In Hoštice befindet sich eine der Büsten Ebner-Eschenbachs, deren Zuschreibung, Provenienz, Aufstellung etc. so geheimnisumwoben sind (zumindest erschien es mir so – ich bin an der Stelle ausgestiegen, an der Marie von Ebner-Eschenbach in Rom Modell gesessen hat, als sie gar nicht in Rom war), dass der Genius loci (näher lässt sich die Quelle nicht bestimmen) von einer dubskyosen Angelegenheit spricht.

In Litenčice und Uhřice hatten die sachkundigen und großzügigen Schlossbesitzer kleine Ausstellungen und eine Bewirtung vorbereitet.
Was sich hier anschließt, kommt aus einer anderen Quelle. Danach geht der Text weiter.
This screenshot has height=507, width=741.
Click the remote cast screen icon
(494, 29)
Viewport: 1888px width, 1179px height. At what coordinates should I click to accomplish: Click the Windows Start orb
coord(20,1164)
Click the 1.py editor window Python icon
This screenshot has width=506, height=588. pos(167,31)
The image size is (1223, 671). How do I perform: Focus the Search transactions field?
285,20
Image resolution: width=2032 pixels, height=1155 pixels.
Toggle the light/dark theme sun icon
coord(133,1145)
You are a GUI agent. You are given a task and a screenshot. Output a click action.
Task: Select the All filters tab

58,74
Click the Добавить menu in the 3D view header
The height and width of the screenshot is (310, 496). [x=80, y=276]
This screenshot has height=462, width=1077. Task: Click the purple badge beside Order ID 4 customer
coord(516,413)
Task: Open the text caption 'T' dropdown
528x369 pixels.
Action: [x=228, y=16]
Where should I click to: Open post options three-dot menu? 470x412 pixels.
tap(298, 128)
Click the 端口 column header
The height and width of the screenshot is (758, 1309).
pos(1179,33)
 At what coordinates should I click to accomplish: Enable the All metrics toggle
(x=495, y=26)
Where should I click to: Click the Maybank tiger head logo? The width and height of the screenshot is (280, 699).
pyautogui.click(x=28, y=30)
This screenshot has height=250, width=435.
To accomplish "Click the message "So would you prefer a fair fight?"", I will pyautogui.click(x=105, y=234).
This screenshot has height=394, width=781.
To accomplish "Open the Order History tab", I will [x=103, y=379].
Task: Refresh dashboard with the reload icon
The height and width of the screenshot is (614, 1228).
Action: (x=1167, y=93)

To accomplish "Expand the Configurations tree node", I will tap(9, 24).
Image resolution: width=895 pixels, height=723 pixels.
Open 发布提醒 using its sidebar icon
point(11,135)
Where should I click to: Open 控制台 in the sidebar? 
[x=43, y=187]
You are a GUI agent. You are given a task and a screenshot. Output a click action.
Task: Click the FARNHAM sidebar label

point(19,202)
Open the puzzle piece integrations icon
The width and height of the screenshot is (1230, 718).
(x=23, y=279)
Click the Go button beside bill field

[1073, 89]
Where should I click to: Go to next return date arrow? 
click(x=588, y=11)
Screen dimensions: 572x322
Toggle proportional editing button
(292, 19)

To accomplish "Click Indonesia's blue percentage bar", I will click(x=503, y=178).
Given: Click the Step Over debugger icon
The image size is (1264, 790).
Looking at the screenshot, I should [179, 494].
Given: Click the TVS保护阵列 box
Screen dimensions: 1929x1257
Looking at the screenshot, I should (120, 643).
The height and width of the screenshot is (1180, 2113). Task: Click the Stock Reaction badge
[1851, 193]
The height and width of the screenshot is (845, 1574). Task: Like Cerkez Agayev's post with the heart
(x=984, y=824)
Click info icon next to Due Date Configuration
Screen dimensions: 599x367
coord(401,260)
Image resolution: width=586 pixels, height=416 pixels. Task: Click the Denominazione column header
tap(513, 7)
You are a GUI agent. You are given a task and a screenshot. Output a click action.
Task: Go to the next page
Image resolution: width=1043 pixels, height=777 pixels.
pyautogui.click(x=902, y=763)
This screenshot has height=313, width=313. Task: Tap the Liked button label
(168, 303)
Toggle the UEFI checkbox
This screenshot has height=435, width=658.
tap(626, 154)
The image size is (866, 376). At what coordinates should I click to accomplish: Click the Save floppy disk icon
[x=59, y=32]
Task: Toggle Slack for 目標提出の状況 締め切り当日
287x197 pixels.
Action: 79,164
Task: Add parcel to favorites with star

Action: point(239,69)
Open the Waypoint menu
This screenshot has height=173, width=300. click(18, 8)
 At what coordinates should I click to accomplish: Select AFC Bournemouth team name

Die beiden Immobilien befinden sich in der Makler-Kategorie „Sie-haben-Mut-und-handwerkliches-Geschick“. Die Familien Podstatzky bzw. Jarka, die den Fortbestand dieser Schlösser sichern, haben die ewige Dankbarkeit bau- und kulturhistorisch Interessierter verdient.

Ein solches Rahmenprogramm plus: großzügige Bewirtung, schöne Unterkunft und ein reibungsloser Ablauf sind natürlich nicht umsonst zu haben. Die Koordinatoren Mojmír Jeřábek und Eleonora Jeřábková mussten da schon eine ganze Reihe an Sponsoren finden, damit das funktioniert – Hut ab und vielen Dank.

Wenn ich das richtig sehe, sind in Brünn und Umgebung dieser Tage einige Prozesse angestoßen worden, deren weitere Entwicklung interessant wird. Deshalb wünsche ich mir eine Wiederholung der Veranstaltung in nicht allzu ferner Zukunft – schon allein, damit wir einen Blick auf die Baufortschritte werfen können.